A Differentiable Rank-Based Objective For Better Feature Learning
This work addresses the challenge of feature learning for machine learning practitioners by providing a more flexible and trainable method, though it is incremental as it builds on an existing statistical technique.
The paper tackled the problem of improving feature learning by introducing difFOCI, a differentiable approximation of the FOCI variable selection method, which enhances applicability and performance in machine learning tasks. The result included better management of spurious correlations and demonstrated utility in variable selection, neural network regularization, and fairness applications, with evaluations on toy examples to convolutional networks.

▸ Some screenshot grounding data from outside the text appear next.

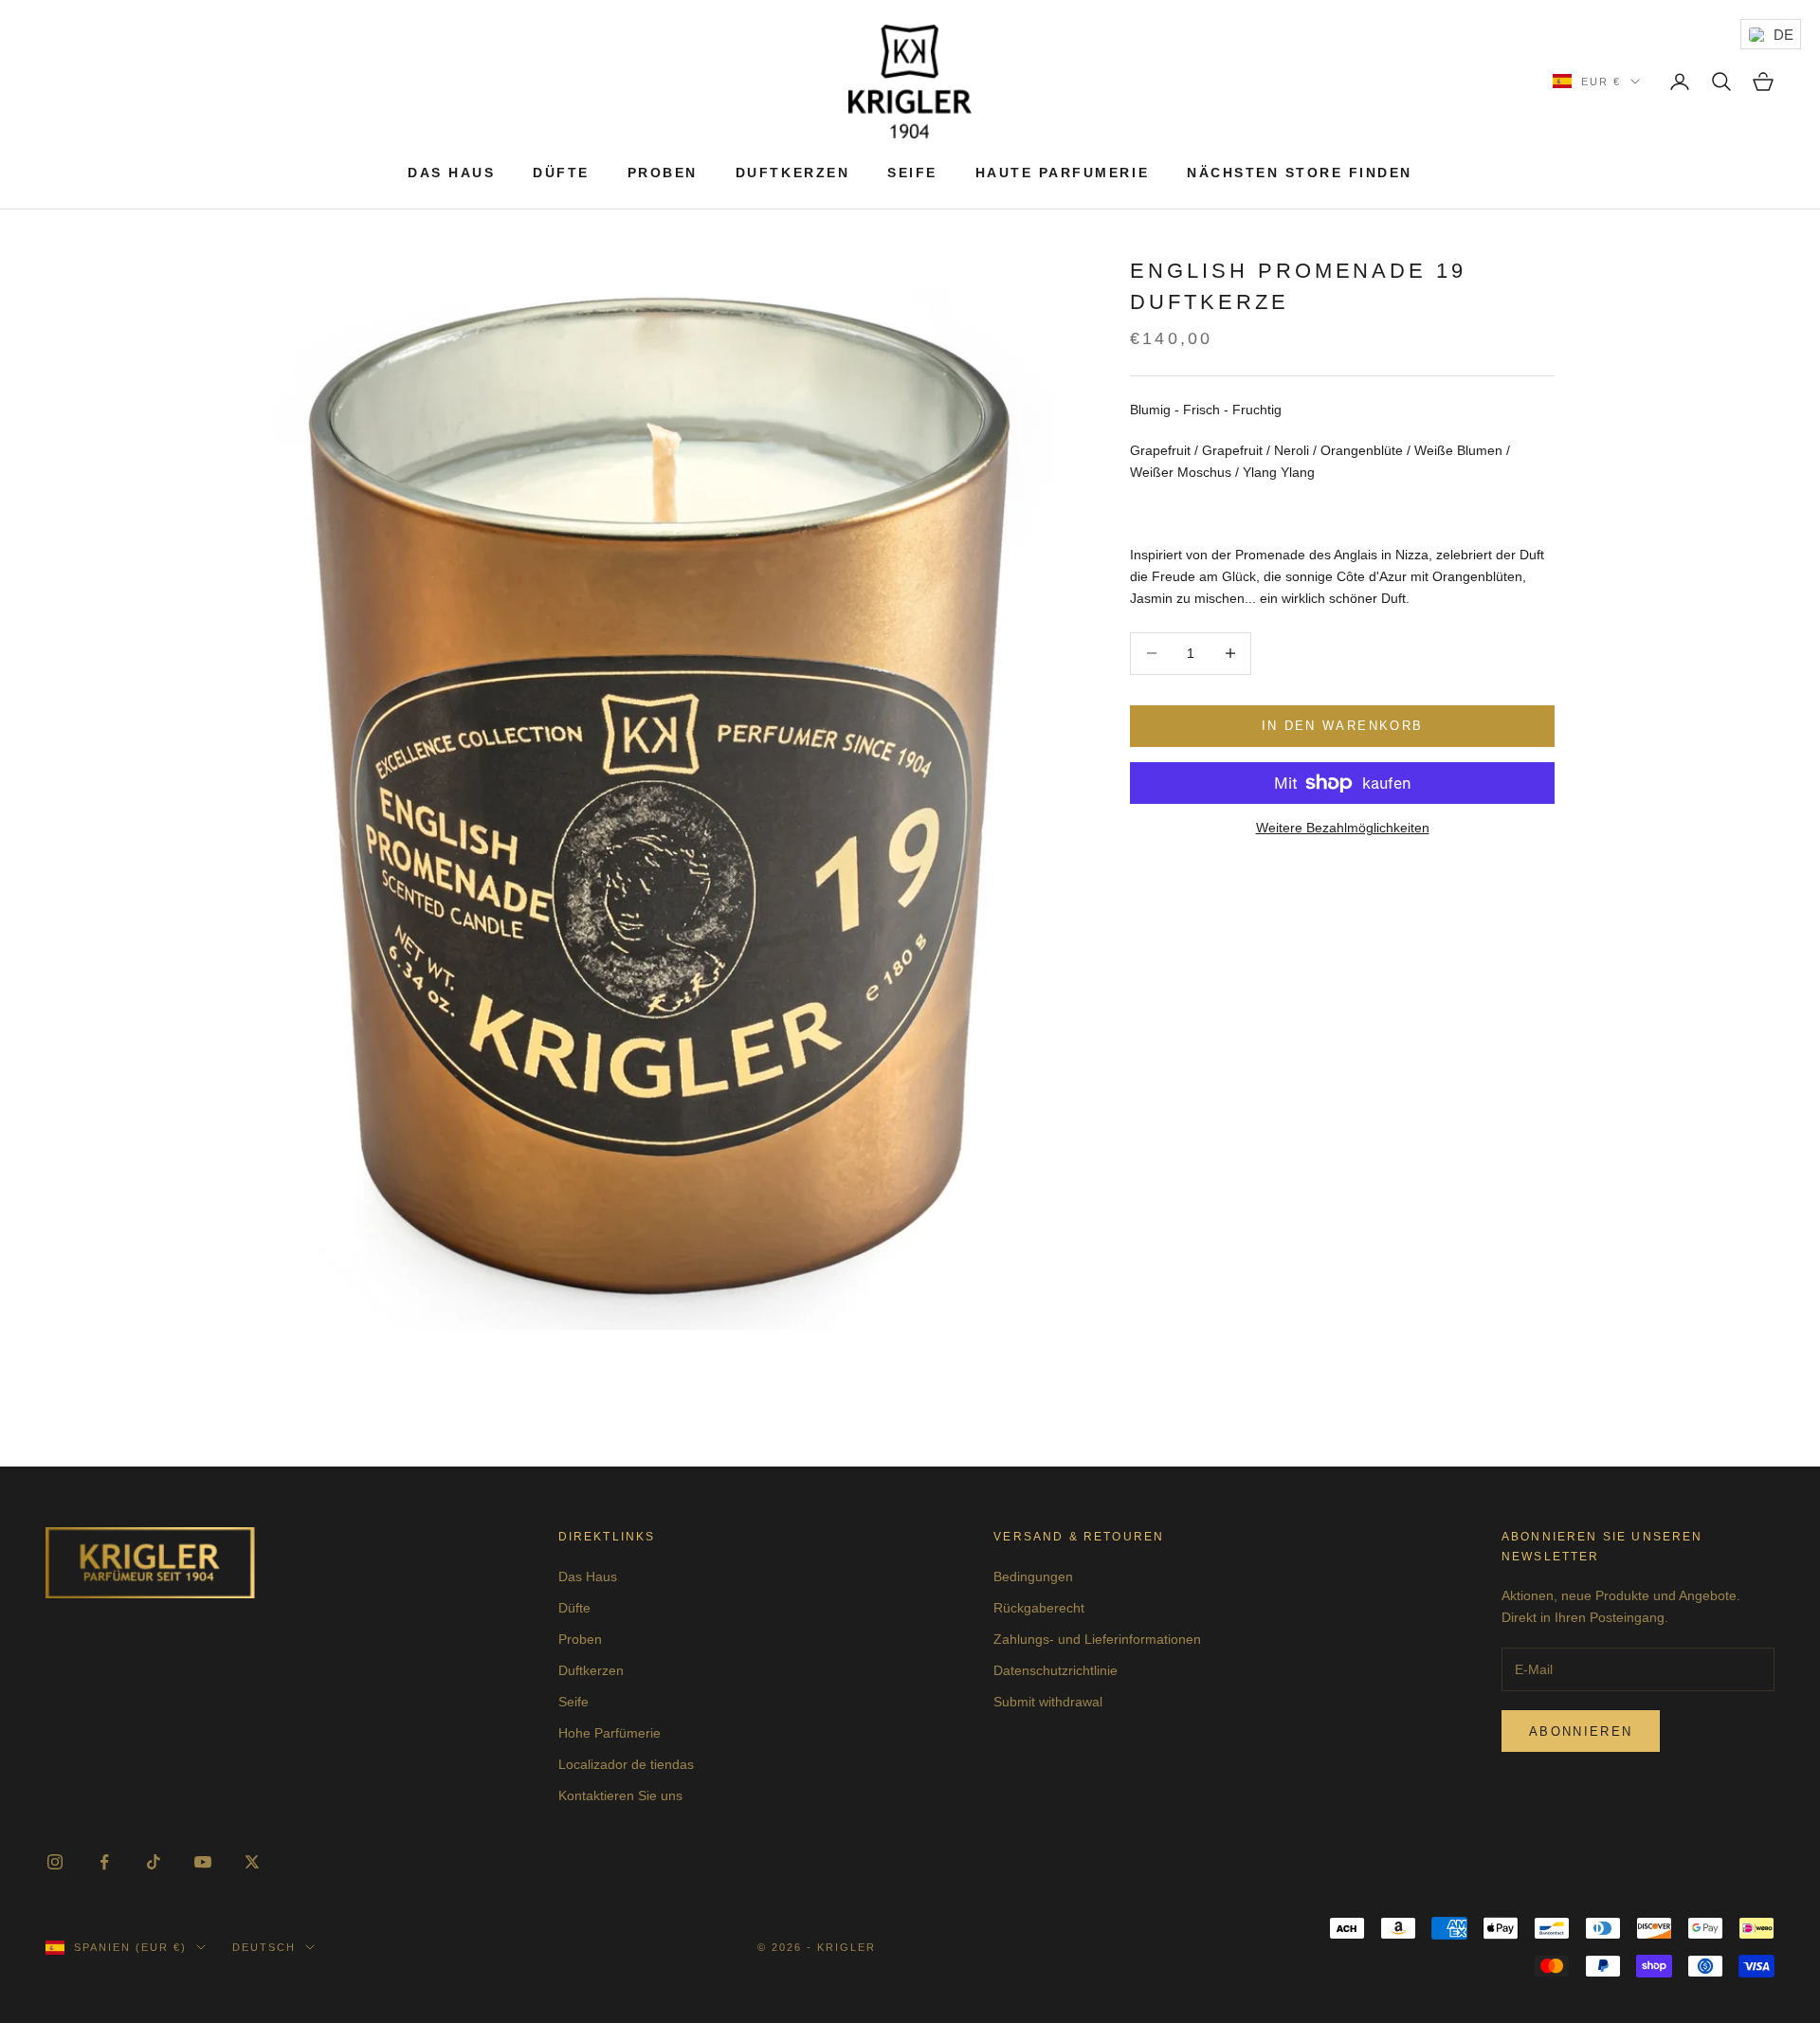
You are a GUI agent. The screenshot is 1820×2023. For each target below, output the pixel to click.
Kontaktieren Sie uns (620, 1795)
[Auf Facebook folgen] (104, 1861)
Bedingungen (1033, 1576)
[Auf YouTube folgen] (202, 1861)
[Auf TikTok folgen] (153, 1861)
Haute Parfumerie (1062, 172)
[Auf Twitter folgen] (252, 1861)
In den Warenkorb (1342, 726)
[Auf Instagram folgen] (55, 1861)
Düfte (561, 172)
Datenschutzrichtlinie (1055, 1670)
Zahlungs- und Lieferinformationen (1097, 1639)
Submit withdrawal (1047, 1701)
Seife (912, 172)
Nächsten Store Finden (1299, 172)
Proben (663, 172)
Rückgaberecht (1038, 1607)
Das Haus (451, 172)
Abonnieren (1580, 1731)
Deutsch (264, 1947)
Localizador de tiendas (626, 1764)
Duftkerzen (792, 172)
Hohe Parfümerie (609, 1733)
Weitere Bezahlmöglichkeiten (1342, 827)
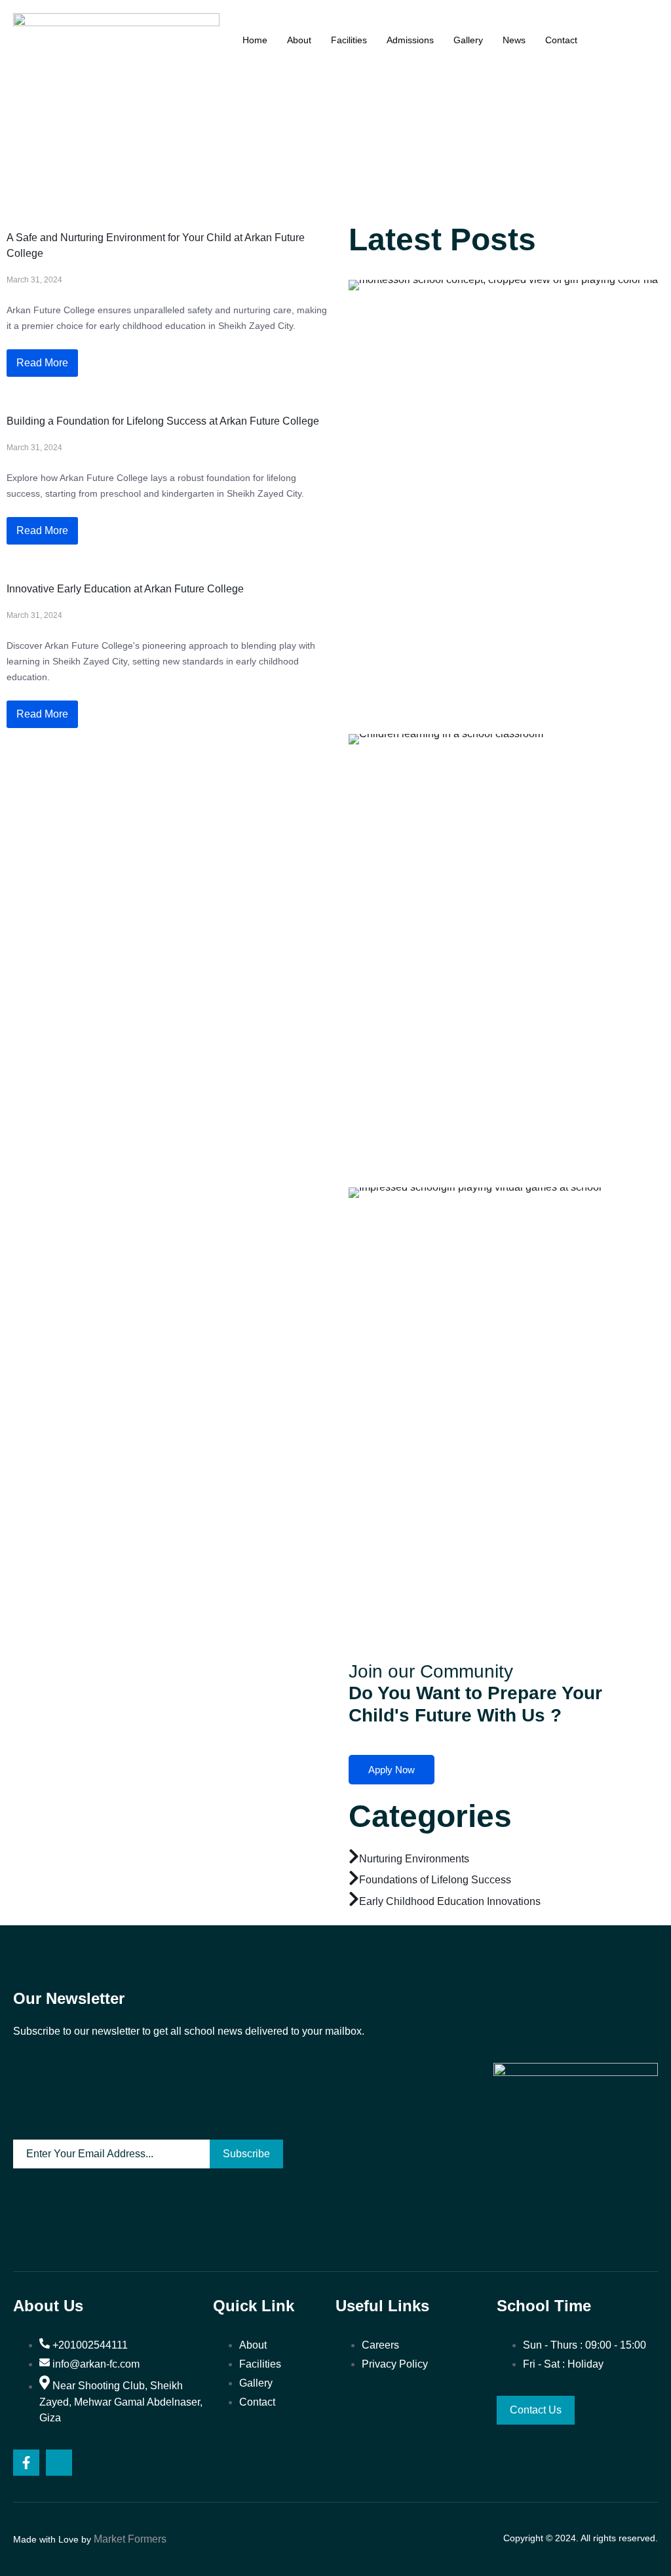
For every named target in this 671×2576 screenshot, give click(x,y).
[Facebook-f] (26, 2463)
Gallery (468, 40)
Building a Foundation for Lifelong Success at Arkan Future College (163, 421)
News (514, 40)
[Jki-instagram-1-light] (59, 2463)
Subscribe (246, 2153)
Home (254, 40)
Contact (561, 40)
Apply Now (391, 1769)
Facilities (349, 40)
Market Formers (130, 2539)
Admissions (410, 40)
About (299, 40)
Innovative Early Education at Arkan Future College (125, 588)
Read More (42, 362)
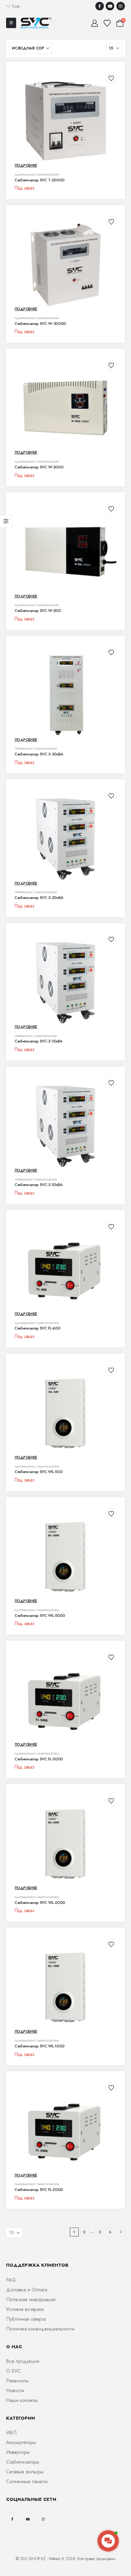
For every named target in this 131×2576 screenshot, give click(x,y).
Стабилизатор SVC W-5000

In this paper, we leverage existing statistical methods to better understand feature learning from data. We tackle this by modifying the model-free variable selection method, Feature Ordering by Conditional Independence (FOCI), which is introduced in \cite{azadkia2021simple}. While FOCI is based on a non-parametric coefficient of conditional dependence, we introduce its parametric, differentiable approximation. With this approximate coefficient of correlation, we present a new algorithm called difFOCI, which is applicable to a wider range of machine learning problems thanks to its differentiable nature and learnable parameters. We present difFOCI in three contexts: (1) as a variable selection method with baseline comparisons to FOCI, (2) as a trainable model parametrized with a neural network, and (3) as a generic, widely applicable neural network regularizer, one that improves feature learning with better management of spurious correlations. We evaluate difFOCI on increasingly complex problems ranging from basic variable selection in toy examples to saliency map comparisons in convolutional networks. We then show how difFOCI can be incorporated in the context of fairness to facilitate classifications without relying on sensitive data.